Site d'informations générales

TRANSITION GUINEENNE : LE POUVOIR DE CONARY EST-IL PREDISPOSE A RECEVOIR LA MISSION DE LA CEDEAO ?

Le dimanche, s’est tenu à Abuja, la capitale nigériane le 64ème sommet de la Communauté économique des Etats de l’Afrique de l’Ouest (CEDEAO). Cette rencontre des chefs d’Etat ouest africains, qui s’est déroulée sous les auspices de son président, Bola TINIBU, a essentiellement porté sur les transitions en cours au Mali, Burkina Fafo, Niger et en Guinée.

Comme à l’accoutumée, au sortir de cette rencontre, le président en exercice de l’organisation sous régionale et ses pairs présents, ont publié une résolution relative à la situation dans ces pays suscités.

En ce qui concerne la transition guinéenne, puisque c’est celle-là qui nous préoccupe, l’organisation sous régionale a notifié le grand retard accusé dans la mise en œuvre du chronogramme.

Après avoir rappelé que le chronogramme établi portant sur dix (10) étapes ou points a été conjointement élaboré et a fait l’objet d’un accord entre les autorités de transition et  la CEDEAO en octobre 2022, les dirigeants ouest africains ont fait le constat que « un an après, aucun progrès significatif n’a été réalisé dans la mise en œuvre des activités. »
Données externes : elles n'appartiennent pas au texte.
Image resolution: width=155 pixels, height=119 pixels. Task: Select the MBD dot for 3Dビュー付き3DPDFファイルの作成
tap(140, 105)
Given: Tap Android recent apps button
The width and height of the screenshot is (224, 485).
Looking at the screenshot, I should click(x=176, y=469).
Ainsi en marge du sommet, l’organisation dans le but de faire le constat de vu-su, a décidé de l’envoie d’émissaires sur le terrain. Cette délégation sera composée du béninois Patrice Talon, du bissau-guinéen Umaru Sissoko Embalo et du nigérian Bola TINIBU qui est en même temps président en exercice de la CEDEAO. Le Troïka visitera la Guinée, le Mali et le Burkina afin de s’enquérir les réalités du terrain. Mais aussi pour mettre la pression sur les chefs de transition au respect des chronogrammes auxquels ils ont souscrit.

Le pouvoir de Conakry est-il prédisposé à recevoir ces émissaires ?
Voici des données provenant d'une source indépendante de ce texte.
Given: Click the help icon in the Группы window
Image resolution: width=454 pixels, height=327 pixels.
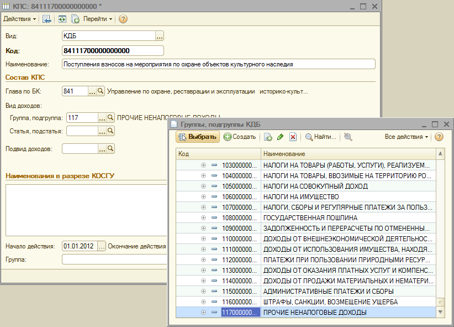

Cette question a tout son pesant d’or. Car même si la CEDEAO compte dépêcher une mission de visite en Guinée, tout porte à croire que cela ne risque pas d’arriver de sitôt. Sauf en cas de force majeur. Il suffit juste de lire entre les lignes, la récente déclaration du porte parole du gouvernement pour s’en rendre compte.

« Nous continuons l’exécution du chronogramme avec transparence et le moment venu, nous inviterons la CEDEAO à venir s’enquérir de son évolution », a confié Ousmane Gaoual Diallo aux médias. Comme pour dire qu’il revient aux autorités guinéennes de décider de la période d’arriver de la mission de la CEDEAO en Guinée. Et non le contraire.

En plus, contrairement à ce que veut faire croire l’organisation sous régionale, au nom de la junte, il affirme que d’énormes progrès ont été réalisés. Et citera en exemple, le vote et la promulgation des lois relatives au récemment administratif à vocation d’état civil.

Une loi promulguée pourtant à 48 heures seulement avant de l’ouverture du 64ème sommet de la CEDEAO.